The central exhibition space is dedicated to two complete and (in)famous series by Larry Clark, Tulsa and Teenage Lust, a total of some 150 black-and-white photographs. In these immediate and unsparing images taken in the sixties and seventies Clark shows what had been the taboo life of adolescent drug addicts, their love lives in the mid-west, and gay callboys on 42nd Street in New York. The photographer was close to the action, an insider of sorts, and through these photographs he recalled his own youth with a fascination for the erotic release of the time. The young protagonists in his images are completely open about their sexuality and seem to have forgotten Clark’s camera—or they are consciously exhibitionistic. Drugs and weapons are constant companions in the pleasure-driven action and threaten what seems to be a spontaneous and free existence. Clark’s seemingly voyeuristic work is peppered with individual portraits or genre scenes, and his extreme, fleeting stylization of the subject matter make it a critical social documentary. With his subjective and radical visual vocabulary he can be considered an influential forerunner for younger photographers such as Nan Goldin and Richard Billingham.
Larry Clark’s provocative volume of photographs Tulsa was published in 1971 by Lustrum Press, a publishing house for photographic books that was founded by Ralph Gibson. Gibson also published the works of other photographers, such as Robert Frank and Mary Ellen Mark, in addition to his own photographic books from 1970 onwards, for example starting with The Somnambulist, Déjà-vu in 1973 and Days at Sea a year later. From the perspective of the history of photography, one cannot overestimate the importance of this publishing activity, since it provided an opportunity for a number of leading American photographers, relatively unknown back then, to present their work in book format for the first time.
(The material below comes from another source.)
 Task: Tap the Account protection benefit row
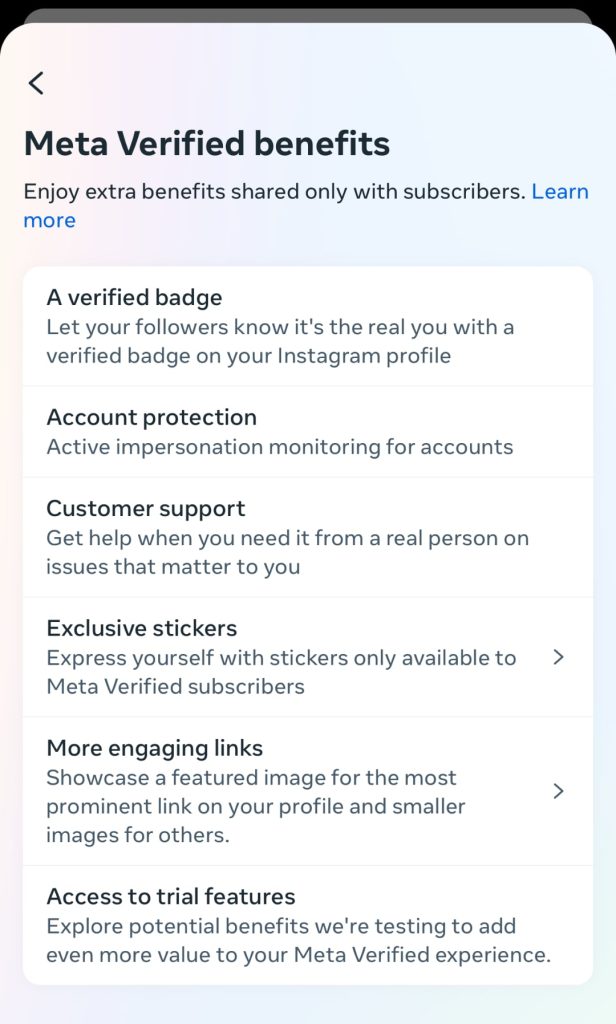(x=300, y=430)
A representative selection of black-and-white images from the projects mentioned above and from Gibson’s later work has been gathered together for the presentation in Berlin—beginning in the early sixties in San Francisco where Gibson studied at the Art Institute and assisted Dorothea Lange and continuing up through 2006 when he photographed in Brazil and other locations. An extensive and influential body of work has developed over the course of these more than forty years, which is marked by a timeless subjective eye and characterized by stark formal contrasts and clear-cut abstraction. Parallel lines appear repeatedly in his photographs and form compositions of geometric structures determined by the cropping of the image. Hands often seem to be grasping at something that lies beyond the reality of the photograph. The photographer paradoxically seems to come closer to the essence of things through this surreal quality and a sometimes extremely reductive choice of motif than through a view encompassing the entire situation. The female body, most often nude, is another thread running throughout Gibson’s enigmatic world of imagery, and reveals a proximity to the content of Helmut Newton’s work.
The title WANTED and the design of the exhibition poster are an ironic reference to the posters of criminal fugitives from the Wild West. Here, three men are wanted for breaking various rules and laws. The faces are those of the three photographers in the exhibition, who did in fact ignore social norms and pushed back the boundaries of what is generally considered taboo.